Un appel à la raison dans un pays aux besoins criants
Ce 10 juillet 2026, Bienvenu Matumo, figure emblématique de la Lutte pour le Changement (LUCHA), a une nouvelle fois interpellé les dirigeants congolais. Dans un contexte où la crise humanitaire atteint des sommets, il dénonce les choix budgétaires controversés du gouvernement, notamment les récents contrats de sponsoring signés avec des géants du football européen comme l’AS Monaco ou le FC Barcelone.
« Nos ressources doivent être préservées pour des projets essentiels », martèle le militant, qui rappelle que près de 25 millions de Congolais vivent en situation d’insécurité alimentaire chronique. Une déclaration qui résonne comme un cri du cœur dans un pays où l’accès aux soins de base et à l’éducation reste un luxe pour la majorité.
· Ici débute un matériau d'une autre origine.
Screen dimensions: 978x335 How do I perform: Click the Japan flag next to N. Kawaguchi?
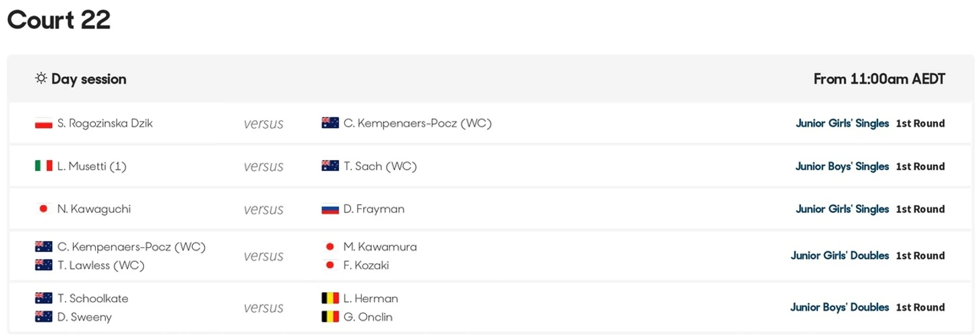[x=44, y=209]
Le paradoxe congolais : richesses naturelles contre misère populaire
La République Démocratique du Congo regorge de minerais, de forêts et d’eau douce. Pourtant, sa population croupit dans la pauvreté. Matumo pointe une gestion opaque et des investissements déconnectés des réalités. « Pendant que des millions sont versés à des clubs étrangers, nos hôpitaux manquent de médicaments et nos routes sont impraticables », s’indigne-t-il.
L’activiste appelle à investir massivement dans l’agriculture, la santé et les infrastructures. Selon lui, une réallocation des fonds vers ces secteurs pourrait transformer le quotidien des Congolais et réduire les tensions sociales qui ne cessent de croître.
Priorité à l’humain : les propositions de la LUCHA
Pour Bienvenu Matumo, plusieurs mesures s’imposent d’urgence :
- Renforcer la sécurité alimentaire en soutenant les petits agriculteurs.
- Réhabiliter et équiper les centres de santé de base.
- Construire des écoles et des routes pour désenclaver les régions reculées.
- Mettre en place des mécanismes transparents de contrôle des dépenses publiques.
« Le peuple congolais mérite mieux que des promesses creuses. Il a besoin d’actions concrètes », conclut-il, appelant la société civile à rester vigilante.